Cette objection permet aussi de saisir pourquoi la maladie mentale jouit d’un statut particulier en droit, soit du fait de son lien évident avec les obstacles qu’elle pose généralement à l’exercice de la raison pratique. Les arguments acceptables dans la preuve d’aliénation mentale reposent sur le fait que le trouble interfère dans la formation de croyances, de jugements ou d’intentions, ou dans la mise en œuvre d’intentions. En fait, l’expression même de « maladie mentale » doit être entendue dans un sens proprement juridique, pour référer à des états qui obstruent la conscience et la raison. La Cour suprême du Canada l’exprime en ces termes :

[…] au sens juridique, « maladie mentale » comprend toute maladie, tout trouble ou tout état anormal qui affecte la raison humaine et son fonctionnement à l’exclusion, toutefois, des états volontairement provoqués par l’alcool ou les stupéfiants, et des états mentaux transitoires comme l’hystérie ou la commotion. Afin d’appuyer une défense d’aliénation mentale, la maladie doit, bien sûr, être d’une intensité telle qu’elle rende l’accusé incapable de juger la nature et la qualité de l’acte violent ou de savoir qu’il est mauvais. (Cooper c. R., [1980] 1 R.C.S. 1159.)

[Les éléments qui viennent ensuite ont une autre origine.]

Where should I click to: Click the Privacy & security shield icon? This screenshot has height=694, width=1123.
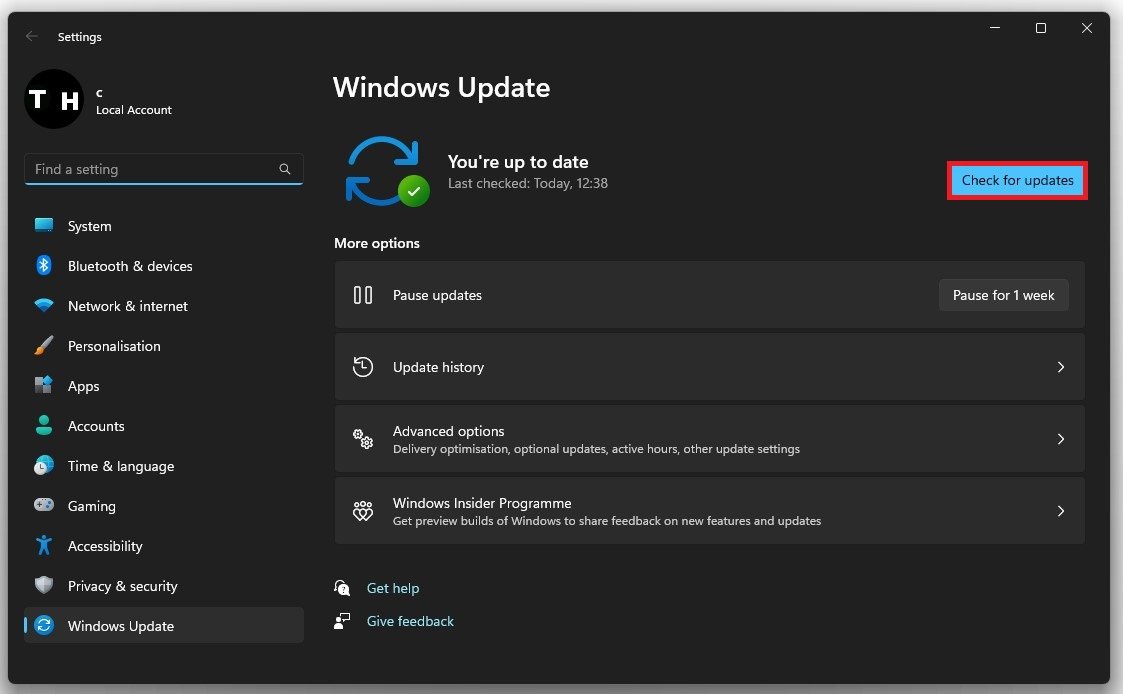point(43,586)
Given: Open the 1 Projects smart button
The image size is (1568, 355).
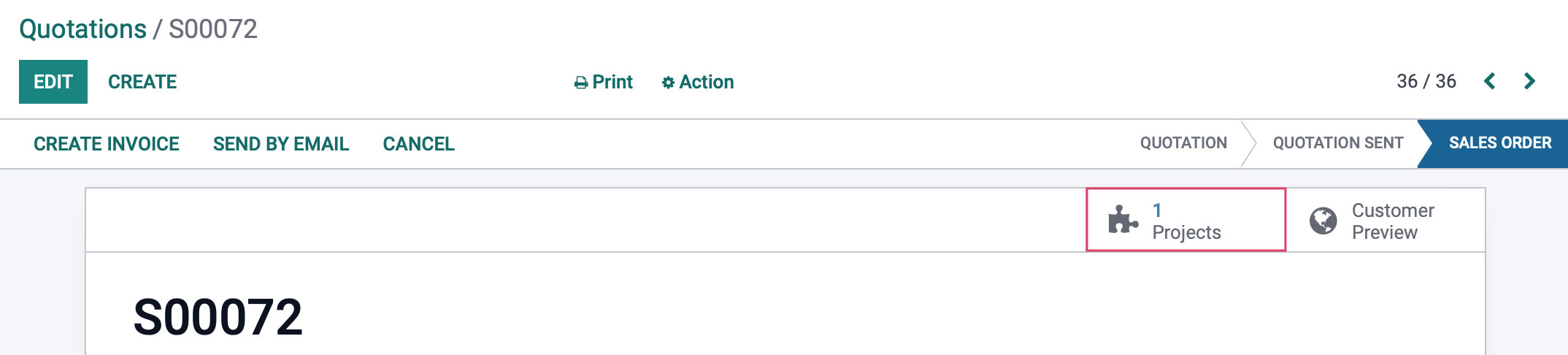Looking at the screenshot, I should tap(1186, 220).
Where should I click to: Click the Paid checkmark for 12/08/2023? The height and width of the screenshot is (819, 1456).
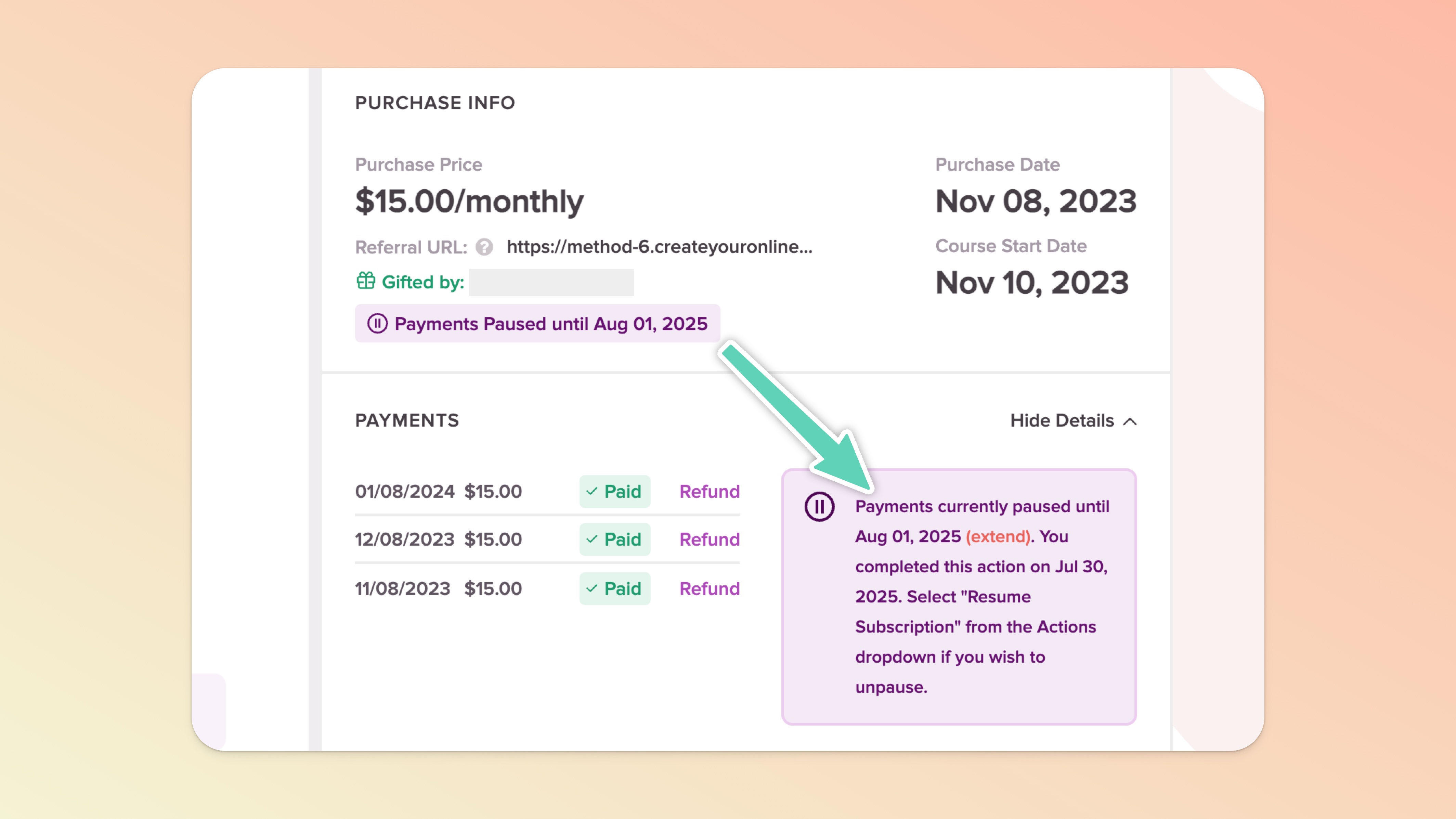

Ainsi, il s’avère que la présence d’un trouble mental, même s’il est causalement pertinent pour expliquer l’action, n’excuse pas nécessairement pour autant.63 Il faut aussi qu’il affecte la raison humaine ou son fonctionnement.

63 Au regard de la jurisprudence, la distinction entre l’automatisme sans trouble mental (négation de l’actus reus ou de la

capacité à former une intention criminelle) et l’automatisme avec trouble mental (codifié sous 16.(1)) semble surtout se faire de manière instrumentale ou conséquentialiste, plutôt que déontique. La cour sera portée à appliquer 16.(1) dans un cas où la récurrence de la situation est plausible ou lorsqu’il y a dangerosité de l’accusé, du fait que cela permet d’éviter l’acquittement et d’imposer des conditions à la personne déclarée criminellement non responsable. La catégorie est ainsi plutôt fluide et extrêmement sensible à des objectifs spécifiquement judiciaires : c’est un outil dont use le juge pour remplir les visées du système judiciaire dans un équilibre entre la protection des droits des accusés, la protection de la sécurité du public et le maintien de d’intégrité du système de justice. Voir, par exemple, R. c. Parks, [1992] 2 R.C.S. 871.

On peut donc voir où se situe l’erreur dans la TCE. Une cause peut évidemment figurer dans une excuse, mais ce qui importe dans les motifs présentés à la sous-section 2.2.1. est la possession et l’exercice non entravé de certaines capacités. La question pourrait alors être reformulée ainsi : est-ce que les capacités de la personne sont diminuées par une cause hors de son contrôle ou non ? Cette reformulation nous fait passer de la TCE à une théorie capacitarienne de l’excuse.